Exercise prompt: Reproduce exactly the lines below from the one containing "Task: Open a new tab with plus icon" through the one containing "You are a computer-use agent. The image", including both, and nothing else.

Data for this exercise:
★ ★ ★ ★

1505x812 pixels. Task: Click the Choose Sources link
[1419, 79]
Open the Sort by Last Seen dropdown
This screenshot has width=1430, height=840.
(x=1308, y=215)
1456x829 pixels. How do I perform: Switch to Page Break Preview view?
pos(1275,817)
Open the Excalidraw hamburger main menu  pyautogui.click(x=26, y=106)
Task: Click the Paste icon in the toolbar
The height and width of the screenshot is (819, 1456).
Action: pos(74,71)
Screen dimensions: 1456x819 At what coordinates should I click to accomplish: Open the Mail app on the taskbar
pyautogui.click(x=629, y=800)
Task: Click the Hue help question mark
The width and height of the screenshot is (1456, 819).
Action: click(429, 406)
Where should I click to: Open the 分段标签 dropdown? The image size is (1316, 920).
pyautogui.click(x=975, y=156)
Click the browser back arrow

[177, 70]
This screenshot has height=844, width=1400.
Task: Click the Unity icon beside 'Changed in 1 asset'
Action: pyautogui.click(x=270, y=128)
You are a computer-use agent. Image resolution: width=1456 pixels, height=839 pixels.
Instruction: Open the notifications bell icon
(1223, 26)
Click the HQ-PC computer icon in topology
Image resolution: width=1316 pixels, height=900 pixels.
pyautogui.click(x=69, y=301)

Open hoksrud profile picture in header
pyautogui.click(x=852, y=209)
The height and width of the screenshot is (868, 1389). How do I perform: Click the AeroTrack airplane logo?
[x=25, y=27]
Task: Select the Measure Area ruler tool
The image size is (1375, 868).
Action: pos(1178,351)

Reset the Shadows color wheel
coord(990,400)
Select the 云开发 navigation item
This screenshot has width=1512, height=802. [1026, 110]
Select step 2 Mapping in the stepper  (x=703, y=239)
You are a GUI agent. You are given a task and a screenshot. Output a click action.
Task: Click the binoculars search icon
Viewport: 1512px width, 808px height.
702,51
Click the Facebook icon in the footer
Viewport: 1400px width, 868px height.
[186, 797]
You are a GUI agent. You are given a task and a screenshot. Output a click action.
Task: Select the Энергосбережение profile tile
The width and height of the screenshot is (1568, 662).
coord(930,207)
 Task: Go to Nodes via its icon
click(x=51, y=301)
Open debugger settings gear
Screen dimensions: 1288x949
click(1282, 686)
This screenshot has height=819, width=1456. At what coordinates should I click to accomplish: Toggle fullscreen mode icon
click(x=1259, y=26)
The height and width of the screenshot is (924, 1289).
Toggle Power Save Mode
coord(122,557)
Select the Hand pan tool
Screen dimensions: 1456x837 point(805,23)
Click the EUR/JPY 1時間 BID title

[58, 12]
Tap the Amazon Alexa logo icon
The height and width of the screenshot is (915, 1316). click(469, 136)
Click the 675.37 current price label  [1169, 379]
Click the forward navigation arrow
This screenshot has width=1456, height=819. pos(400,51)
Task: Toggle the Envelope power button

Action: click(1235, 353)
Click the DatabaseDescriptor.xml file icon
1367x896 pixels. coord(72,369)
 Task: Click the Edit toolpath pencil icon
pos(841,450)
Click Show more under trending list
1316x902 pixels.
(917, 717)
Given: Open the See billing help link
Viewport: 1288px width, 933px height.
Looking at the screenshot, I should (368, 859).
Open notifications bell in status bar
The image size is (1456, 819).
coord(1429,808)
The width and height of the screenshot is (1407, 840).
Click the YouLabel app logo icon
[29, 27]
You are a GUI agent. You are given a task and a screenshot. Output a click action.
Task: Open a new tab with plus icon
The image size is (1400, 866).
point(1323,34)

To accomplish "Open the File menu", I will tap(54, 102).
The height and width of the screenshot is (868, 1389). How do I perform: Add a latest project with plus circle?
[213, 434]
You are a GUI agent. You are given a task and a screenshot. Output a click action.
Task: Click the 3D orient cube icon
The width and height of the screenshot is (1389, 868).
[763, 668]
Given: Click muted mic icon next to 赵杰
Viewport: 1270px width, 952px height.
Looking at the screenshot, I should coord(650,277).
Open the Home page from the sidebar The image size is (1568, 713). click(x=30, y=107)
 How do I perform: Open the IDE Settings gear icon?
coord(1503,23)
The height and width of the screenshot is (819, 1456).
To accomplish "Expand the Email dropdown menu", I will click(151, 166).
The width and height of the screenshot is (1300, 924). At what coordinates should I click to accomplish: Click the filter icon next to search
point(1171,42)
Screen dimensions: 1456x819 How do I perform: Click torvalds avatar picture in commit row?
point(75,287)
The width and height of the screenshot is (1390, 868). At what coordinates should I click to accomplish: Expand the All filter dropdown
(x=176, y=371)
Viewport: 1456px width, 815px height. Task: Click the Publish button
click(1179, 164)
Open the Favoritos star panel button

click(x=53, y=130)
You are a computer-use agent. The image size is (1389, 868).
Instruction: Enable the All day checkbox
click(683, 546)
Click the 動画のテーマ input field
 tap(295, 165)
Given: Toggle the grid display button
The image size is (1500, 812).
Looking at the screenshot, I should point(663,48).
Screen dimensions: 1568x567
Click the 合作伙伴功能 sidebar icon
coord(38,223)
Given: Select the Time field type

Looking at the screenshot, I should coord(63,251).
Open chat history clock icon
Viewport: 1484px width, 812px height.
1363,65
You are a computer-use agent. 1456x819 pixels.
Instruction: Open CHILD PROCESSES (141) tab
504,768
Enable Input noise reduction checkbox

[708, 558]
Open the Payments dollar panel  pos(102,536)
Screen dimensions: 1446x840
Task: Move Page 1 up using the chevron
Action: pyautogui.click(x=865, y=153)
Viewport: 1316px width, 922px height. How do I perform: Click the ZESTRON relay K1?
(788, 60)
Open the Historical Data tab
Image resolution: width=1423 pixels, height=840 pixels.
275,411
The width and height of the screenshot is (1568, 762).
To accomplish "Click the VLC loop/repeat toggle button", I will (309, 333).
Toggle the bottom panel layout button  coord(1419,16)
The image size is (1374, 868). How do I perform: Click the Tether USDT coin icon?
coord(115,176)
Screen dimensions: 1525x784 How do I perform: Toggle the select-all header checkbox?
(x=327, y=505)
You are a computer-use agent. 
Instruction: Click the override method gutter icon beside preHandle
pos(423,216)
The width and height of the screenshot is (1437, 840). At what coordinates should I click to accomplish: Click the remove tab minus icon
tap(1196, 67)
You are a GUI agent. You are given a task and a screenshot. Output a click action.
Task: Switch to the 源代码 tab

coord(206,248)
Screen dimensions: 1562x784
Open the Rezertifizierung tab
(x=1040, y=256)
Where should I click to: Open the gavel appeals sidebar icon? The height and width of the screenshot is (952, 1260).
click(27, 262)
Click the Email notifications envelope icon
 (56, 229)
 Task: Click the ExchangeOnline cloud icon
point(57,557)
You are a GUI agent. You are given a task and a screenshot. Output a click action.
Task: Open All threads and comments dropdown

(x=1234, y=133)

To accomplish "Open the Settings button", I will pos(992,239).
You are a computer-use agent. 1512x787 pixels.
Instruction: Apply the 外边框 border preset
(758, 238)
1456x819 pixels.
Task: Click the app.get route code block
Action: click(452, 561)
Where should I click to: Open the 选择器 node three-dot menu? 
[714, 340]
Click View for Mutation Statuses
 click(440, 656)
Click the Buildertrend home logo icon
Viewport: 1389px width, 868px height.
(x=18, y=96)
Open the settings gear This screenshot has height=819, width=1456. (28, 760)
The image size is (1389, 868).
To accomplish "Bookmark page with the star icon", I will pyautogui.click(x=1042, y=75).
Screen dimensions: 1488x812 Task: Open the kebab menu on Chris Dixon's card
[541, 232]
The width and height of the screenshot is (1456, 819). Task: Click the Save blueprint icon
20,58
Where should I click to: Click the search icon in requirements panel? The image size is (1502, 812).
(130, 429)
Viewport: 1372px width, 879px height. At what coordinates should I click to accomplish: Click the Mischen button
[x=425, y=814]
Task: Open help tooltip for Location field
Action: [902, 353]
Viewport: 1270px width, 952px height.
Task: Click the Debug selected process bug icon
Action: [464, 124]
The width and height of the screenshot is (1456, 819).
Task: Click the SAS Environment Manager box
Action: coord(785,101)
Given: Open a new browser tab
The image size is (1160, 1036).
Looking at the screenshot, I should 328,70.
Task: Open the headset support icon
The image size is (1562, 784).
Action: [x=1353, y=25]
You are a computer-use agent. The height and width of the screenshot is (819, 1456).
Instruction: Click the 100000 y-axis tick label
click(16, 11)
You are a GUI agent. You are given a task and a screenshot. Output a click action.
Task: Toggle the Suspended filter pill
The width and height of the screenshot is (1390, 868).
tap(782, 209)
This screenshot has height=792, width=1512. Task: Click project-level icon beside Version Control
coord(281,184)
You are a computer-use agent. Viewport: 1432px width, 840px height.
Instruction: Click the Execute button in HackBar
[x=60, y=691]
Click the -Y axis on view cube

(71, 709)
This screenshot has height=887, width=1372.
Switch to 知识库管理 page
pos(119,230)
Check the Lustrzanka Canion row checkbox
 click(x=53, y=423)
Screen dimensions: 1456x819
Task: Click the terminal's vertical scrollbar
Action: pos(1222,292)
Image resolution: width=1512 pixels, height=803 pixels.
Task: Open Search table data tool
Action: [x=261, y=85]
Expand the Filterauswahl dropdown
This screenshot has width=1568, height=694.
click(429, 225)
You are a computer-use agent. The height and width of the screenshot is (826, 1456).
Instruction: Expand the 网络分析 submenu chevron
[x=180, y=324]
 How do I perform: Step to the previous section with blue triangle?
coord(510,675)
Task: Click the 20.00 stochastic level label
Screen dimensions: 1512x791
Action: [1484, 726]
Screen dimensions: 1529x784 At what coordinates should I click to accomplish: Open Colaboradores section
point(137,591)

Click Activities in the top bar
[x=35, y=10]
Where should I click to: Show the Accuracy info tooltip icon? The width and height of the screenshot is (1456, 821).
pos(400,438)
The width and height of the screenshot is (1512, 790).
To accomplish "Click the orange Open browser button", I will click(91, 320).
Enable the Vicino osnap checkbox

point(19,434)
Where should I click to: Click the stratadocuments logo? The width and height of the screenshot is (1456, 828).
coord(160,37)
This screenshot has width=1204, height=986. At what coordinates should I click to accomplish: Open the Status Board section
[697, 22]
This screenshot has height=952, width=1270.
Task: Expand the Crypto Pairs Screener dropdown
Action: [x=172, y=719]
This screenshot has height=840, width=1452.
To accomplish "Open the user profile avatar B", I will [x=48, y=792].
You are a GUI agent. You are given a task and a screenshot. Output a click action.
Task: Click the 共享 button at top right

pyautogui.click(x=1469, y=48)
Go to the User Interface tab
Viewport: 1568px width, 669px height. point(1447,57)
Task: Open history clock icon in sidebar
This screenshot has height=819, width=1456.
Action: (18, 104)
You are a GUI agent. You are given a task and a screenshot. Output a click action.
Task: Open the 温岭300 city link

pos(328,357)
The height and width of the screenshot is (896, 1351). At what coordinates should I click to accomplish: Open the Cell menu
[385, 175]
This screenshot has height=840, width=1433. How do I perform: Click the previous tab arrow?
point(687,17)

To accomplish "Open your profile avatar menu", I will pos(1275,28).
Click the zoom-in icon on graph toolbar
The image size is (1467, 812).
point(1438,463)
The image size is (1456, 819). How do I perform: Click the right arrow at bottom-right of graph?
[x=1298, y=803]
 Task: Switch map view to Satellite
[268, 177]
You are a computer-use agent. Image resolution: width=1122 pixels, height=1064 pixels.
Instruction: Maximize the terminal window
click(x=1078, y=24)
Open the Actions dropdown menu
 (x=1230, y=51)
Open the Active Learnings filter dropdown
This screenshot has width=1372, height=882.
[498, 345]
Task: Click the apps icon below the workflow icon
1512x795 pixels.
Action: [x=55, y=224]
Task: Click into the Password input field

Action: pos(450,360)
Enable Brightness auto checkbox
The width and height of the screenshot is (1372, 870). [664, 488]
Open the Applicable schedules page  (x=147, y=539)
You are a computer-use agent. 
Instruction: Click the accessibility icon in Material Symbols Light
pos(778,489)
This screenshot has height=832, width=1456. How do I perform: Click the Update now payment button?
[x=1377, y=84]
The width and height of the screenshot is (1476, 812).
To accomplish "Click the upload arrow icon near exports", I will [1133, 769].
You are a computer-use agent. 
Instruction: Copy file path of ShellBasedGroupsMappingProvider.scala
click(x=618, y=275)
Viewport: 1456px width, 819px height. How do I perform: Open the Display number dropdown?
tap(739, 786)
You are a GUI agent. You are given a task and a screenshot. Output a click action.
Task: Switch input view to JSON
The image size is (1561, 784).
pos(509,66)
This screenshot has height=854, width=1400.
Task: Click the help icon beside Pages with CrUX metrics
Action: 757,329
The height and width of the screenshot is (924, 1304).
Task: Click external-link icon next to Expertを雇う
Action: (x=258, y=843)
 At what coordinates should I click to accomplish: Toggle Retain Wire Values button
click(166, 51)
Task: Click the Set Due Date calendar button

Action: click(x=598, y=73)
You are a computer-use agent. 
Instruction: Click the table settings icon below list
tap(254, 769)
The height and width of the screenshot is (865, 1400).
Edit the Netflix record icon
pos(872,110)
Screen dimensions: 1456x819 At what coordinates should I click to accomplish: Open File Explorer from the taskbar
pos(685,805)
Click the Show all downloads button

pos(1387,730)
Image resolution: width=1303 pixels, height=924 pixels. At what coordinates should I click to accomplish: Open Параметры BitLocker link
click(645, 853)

★ ★ ★ ★

Output below:
Task: Open a new tab with plus icon
The image size is (1400, 866).
point(1323,34)

To accomplish "Open the File menu", I will tap(54, 102).
The height and width of the screenshot is (868, 1389). How do I perform: Add a latest project with plus circle?
[213, 434]
You are a GUI agent. You are given a task and a screenshot. Output a click action.
Task: Click the 3D orient cube icon
The width and height of the screenshot is (1389, 868).
[763, 668]
Given: Click muted mic icon next to 赵杰
Viewport: 1270px width, 952px height.
Looking at the screenshot, I should coord(650,277).
Open the Home page from the sidebar The image size is (1568, 713). click(x=30, y=107)
 How do I perform: Open the IDE Settings gear icon?
coord(1503,23)
The height and width of the screenshot is (819, 1456).
To accomplish "Expand the Email dropdown menu", I will click(151, 166).
The width and height of the screenshot is (1300, 924). At what coordinates should I click to accomplish: Click the filter icon next to search
point(1171,42)
Screen dimensions: 1456x819 How do I perform: Click torvalds avatar picture in commit row?
point(75,287)
The width and height of the screenshot is (1390, 868). At what coordinates should I click to accomplish: Expand the All filter dropdown
(x=176, y=371)
Viewport: 1456px width, 815px height. Task: Click the Publish button
click(1179, 164)
Open the Favoritos star panel button

click(x=53, y=130)
You are a computer-use agent. The image size is (1389, 868).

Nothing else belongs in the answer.